Avec ses coûts écologiques et humains, la Coupe du monde de foot au Qatar fait polémique

De plus en plus de voix dénoncent l'attribution de la Coupe du monde de football au Qatar, pointant une « aberration écologique » et un « non-respect des droits de l’homme ». Des questions évoquées dans un sujet de France 2 réalisé au Qatar en 2019.

Par la rédaction de l'INA - Publié le 02.09.2022 - Mis à jour le 13.10.2022
Qatar, coup de frais sur les stades - 2019 - 05:27 - vidéo
 

Invité de « C à vous » lundi 29 août, l’acteur Vincent Lindon, connu pour ses positions engagées sur les questions sociales, a appelé au boycott de la Coupe du monde au Qatar, pointant une « aberration écologique » et un « non-respect des droits de l’homme ». Il n'est pas le seul à dénoncer l'évènement.

Par aberration écologique, les voix critiques pointent notamment la climatisation des stades construits spécialement dans ce petit mais riche émirat de la péninsule arabique, peuplé de plus de 2 millions d’habitants, et qui a hérité de l’organisation de la coupe du monde de football 2022 en 2010. Un pays désertique aux températures qui varient le plus souvent l’été entre 40 et 50°. Pour ne pas trop souffrir de ces conditions climatiques extrêmes, les organisateurs ont donc décidé pour la première fois dans l’histoire d’une coupe du monde de football d’organiser cette compétition en hiver (du 20 novembre au 12 décembre). Quant au non-respect des droits de l’homme, il est question des conditions déplorables qu’ont rencontré les ouvriers, le plus souvent d’origine africaine et asiatique, sur les chantiers qataris, avec de nombreux salaires non réglés. Et surtout, le nombre de décès très importants, quoique non quantifiés précisément, de ces ouvriers sur les divers chantiers du pays.
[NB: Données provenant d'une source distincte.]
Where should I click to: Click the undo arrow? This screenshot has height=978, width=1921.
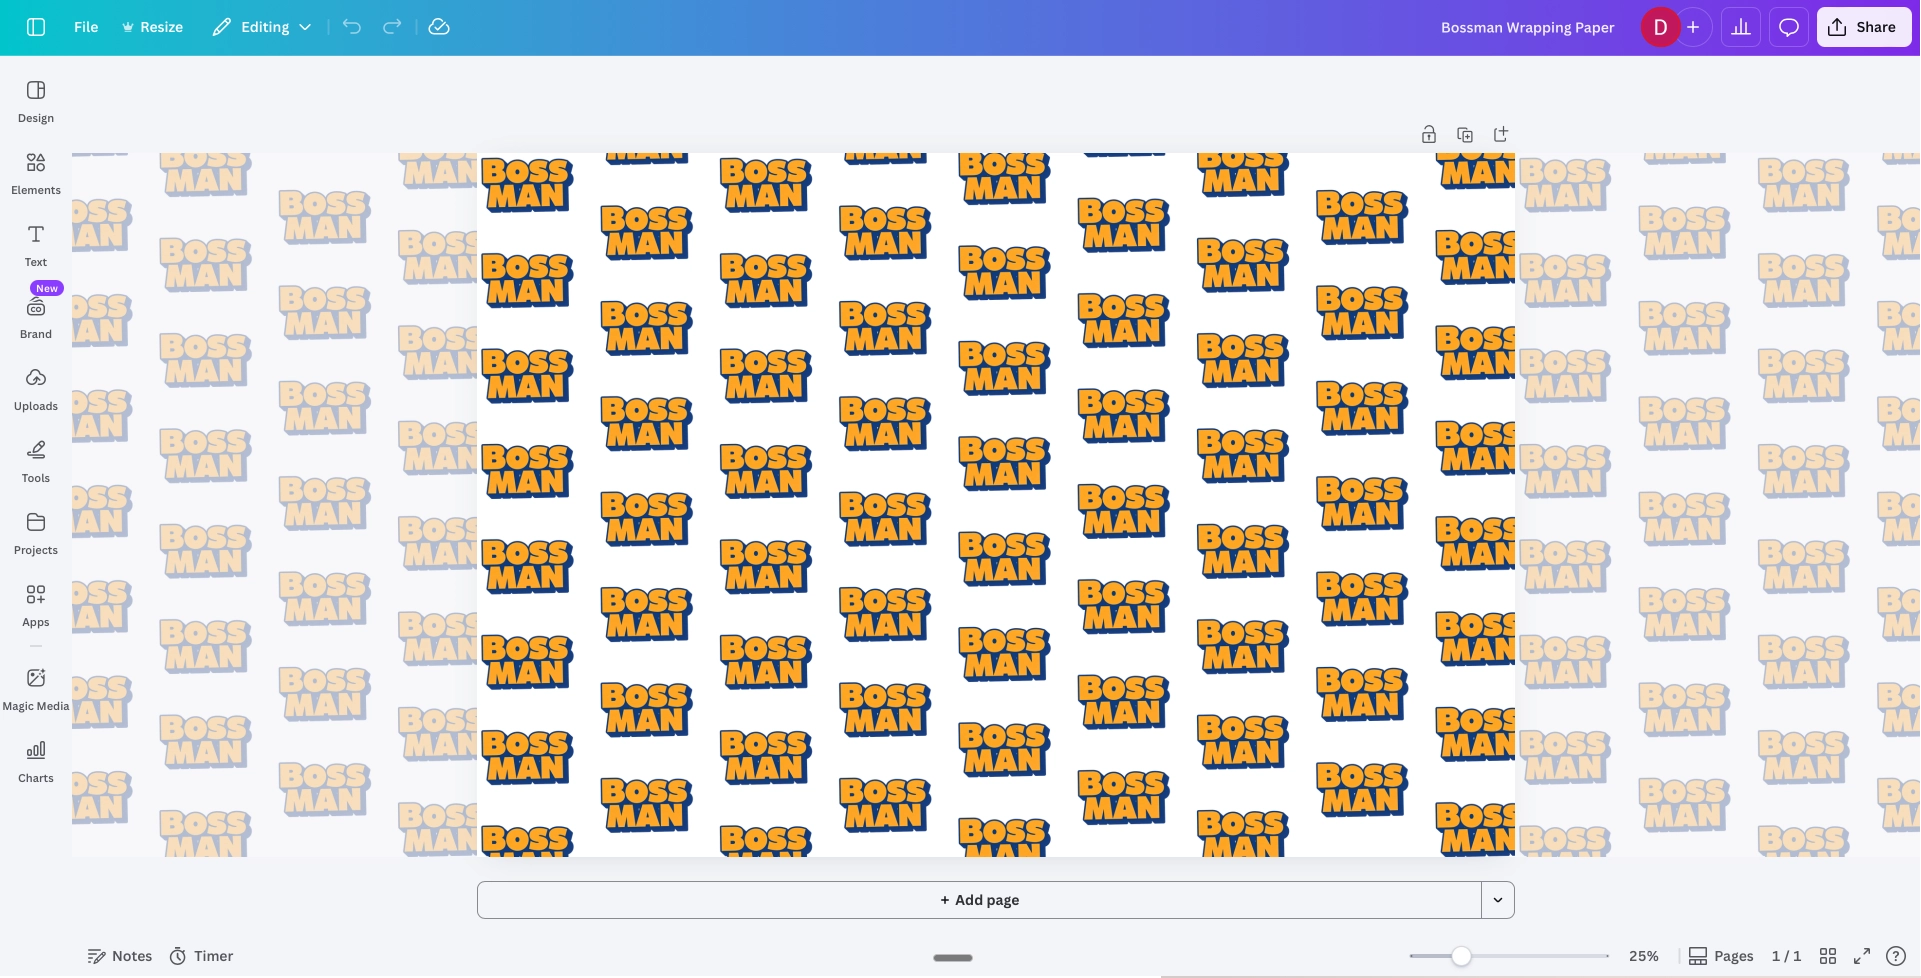coord(352,27)
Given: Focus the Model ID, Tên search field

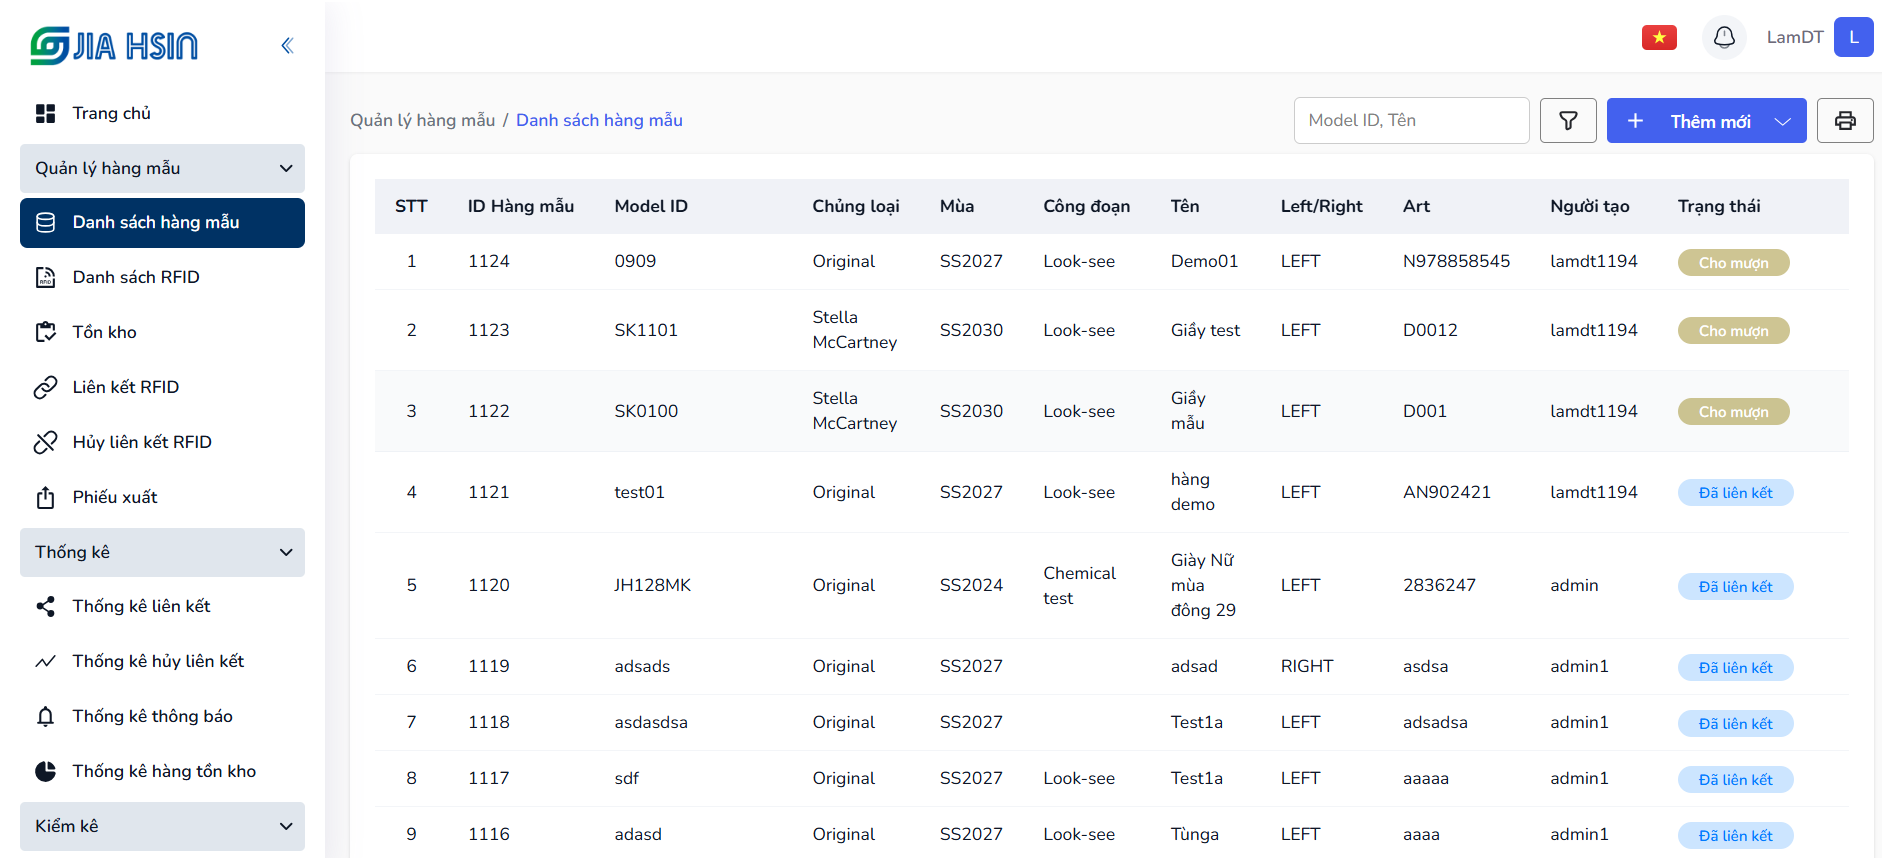Looking at the screenshot, I should click(x=1411, y=120).
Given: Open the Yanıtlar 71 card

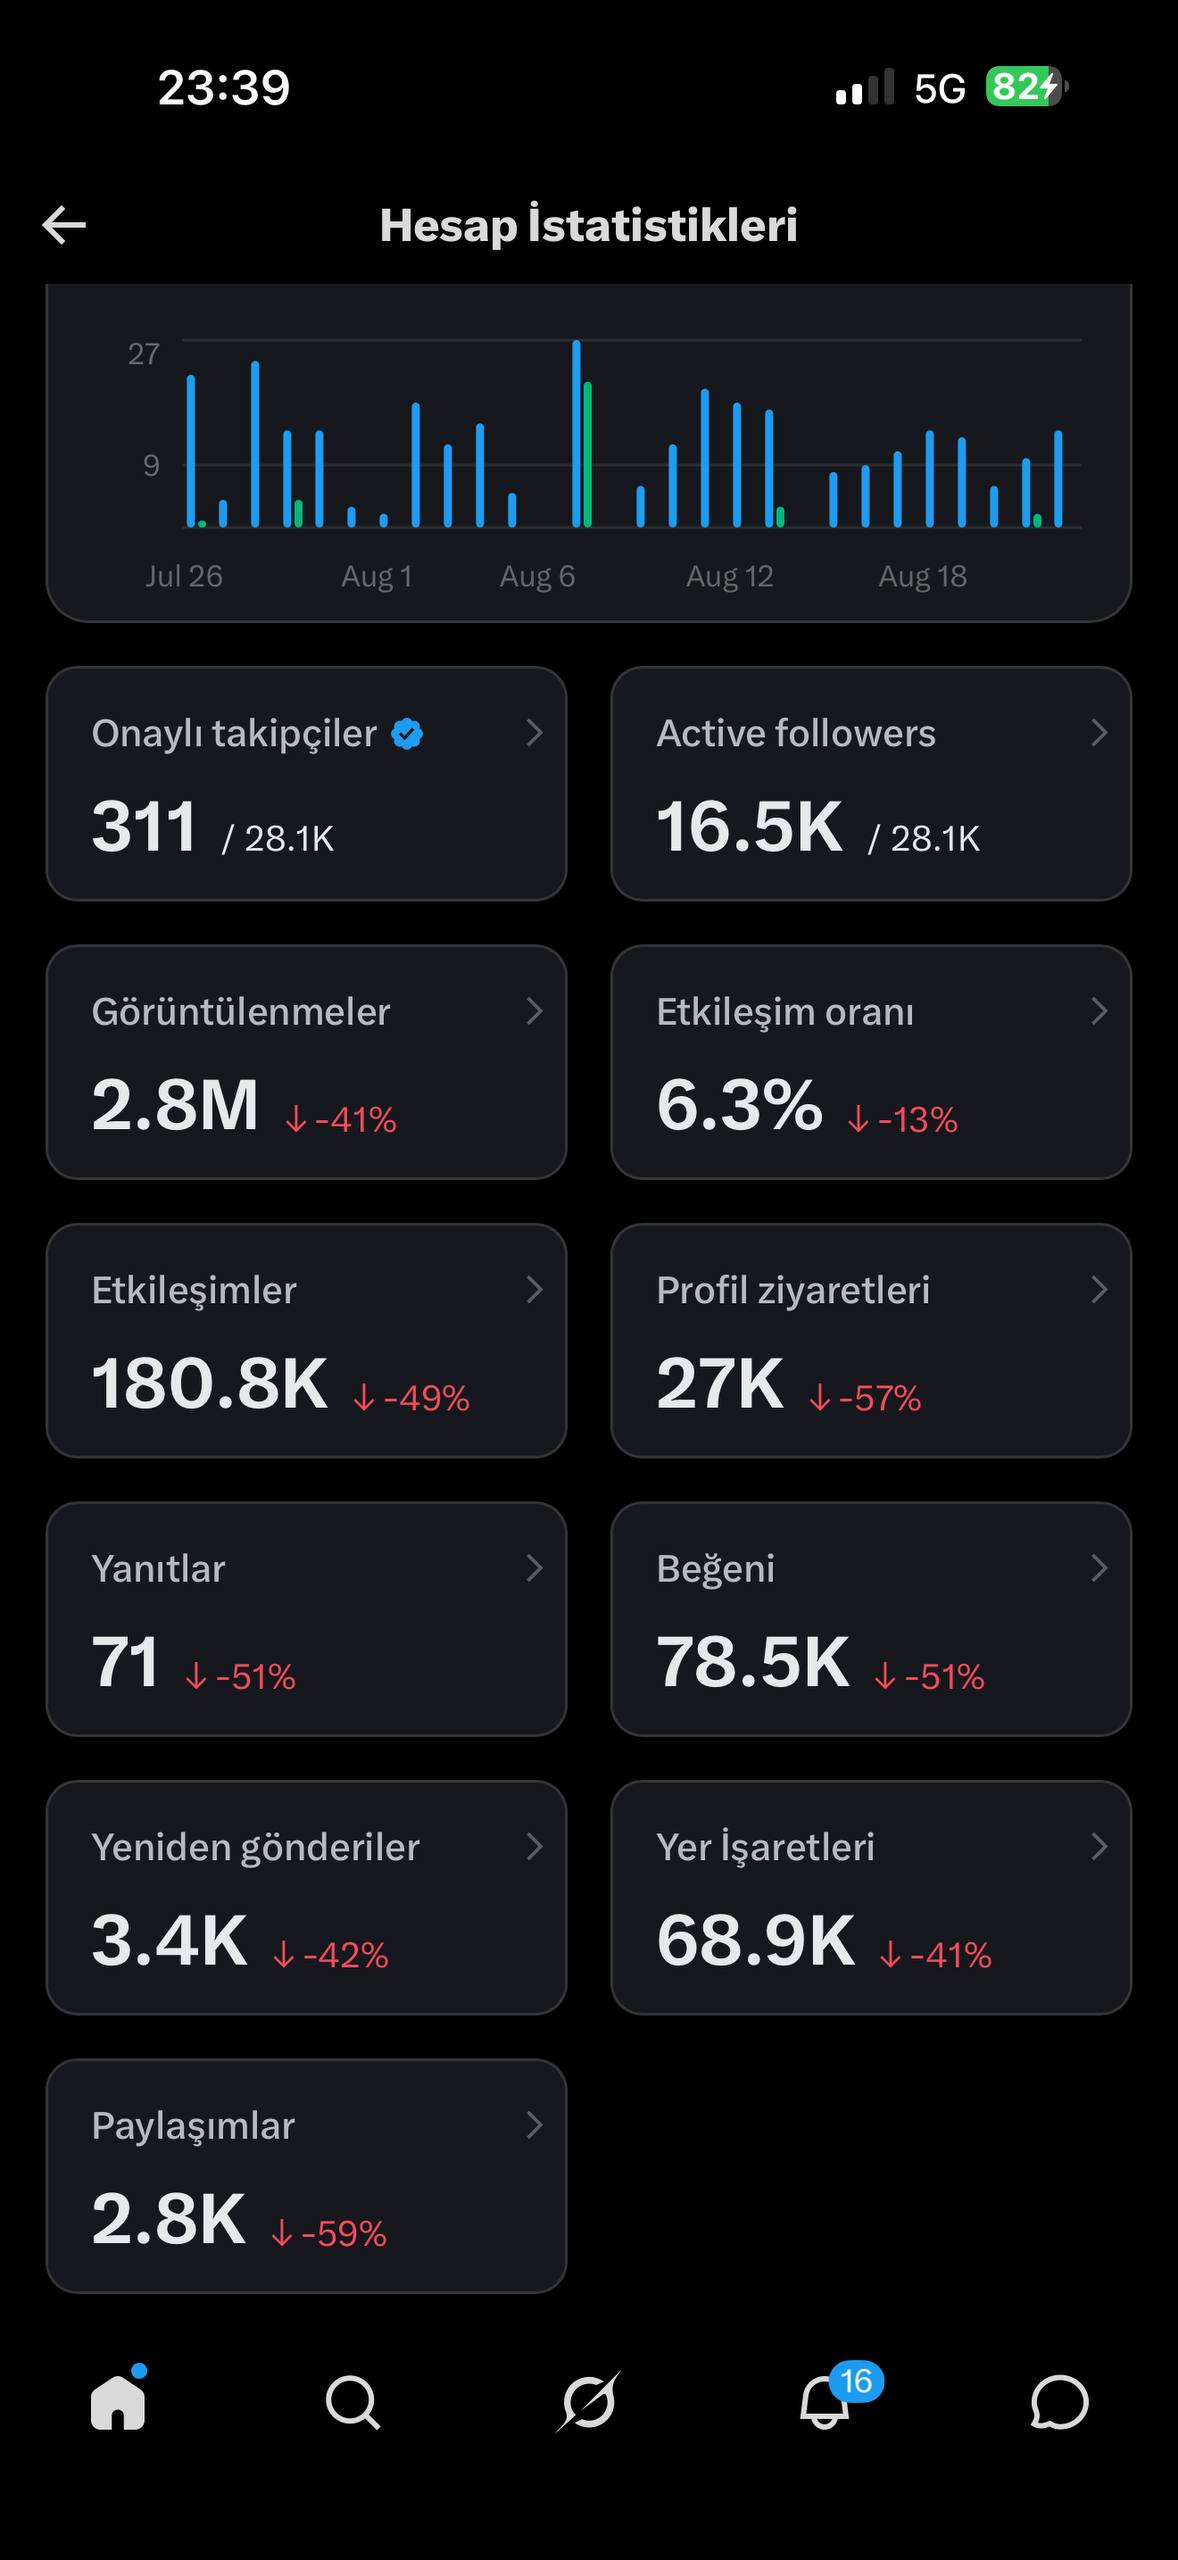Looking at the screenshot, I should 306,1619.
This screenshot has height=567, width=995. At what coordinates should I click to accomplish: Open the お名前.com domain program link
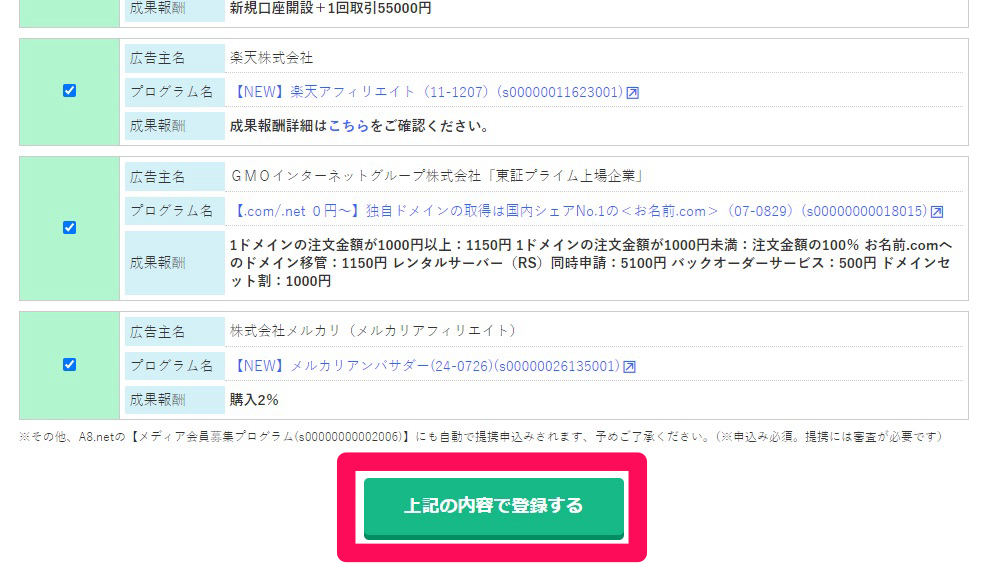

Ces questions sont justement abordées dans un reportage de France 2 placé en tête d’article, réalisé par le journaliste Franck Genauzeau et diffusé le 21 septembre 2019. Le sujet commence par la question de la climatisation des stades, avec la présentation faite par Saud Aboul Ghani, concepteur de la climatisation du stade Al Wakrah, du fonctionnement de cette technologie censée rendre la vie supportable aux footballeurs ainsi qu’aux spectateurs présents dans les gradins. Montrant, le long de la pelouse, des dizaines de canons soufflant de l’air frais vers la pelouse, l’ingénieur explique : « L’air chaud est plus léger, il ne pénètre donc pas dans le stade où l’air plus frais et donc plus dense reste en dessous. » Résultat, avec ces dizaines de petits orifices climatisant envoyant de l’air frais dans les jambes des footballeurs, le stade peut rester ouvert, sans risque de surchauffe. « Avec ces ventilateurs géants, explique Franck Genauzeau, la température devrait être environ de 20° sur la pelouse, elle sera de quelques degrés plus élevés dans les tribunes pour les spectateurs qui bénéficieront néanmoins de ces petits diffuseurs d’air conditionné situés sous les sièges qui leur permettront de voir le match dans les meilleures conditions, même si cela consomme évidemment davantage d’énergie. »

Zones d'ombre

Autre question abordée par le reportage, et qui fait déjà polémique depuis des années, celle de la condition de vie des travailleurs étrangers sur place. Des « milliers de travailleurs qui travaillent dans des températures avoisinant parfois les 50° », explique le reportage, qui rend visite à un contremaître ghanéen. « Les travailleurs travaillent 11 heures par jour, 6 jours sur 7, et rentrent chez eux une fois par an. Nourri sur place et logé, notre guide gagne 315 euros par mois, et réside dans ce dortoir ou l’intimité reste sommaire » précise le journaliste de France 2. Mais Gariba Mohammed, l’ouvrier ghanéen, se déclare satisfait de son sort : « Dans mon pays, je n’étais pas nourri, logé et blanchi, alors qu’ici je n’ai rien à payer. Ça fait vraiment une différence. »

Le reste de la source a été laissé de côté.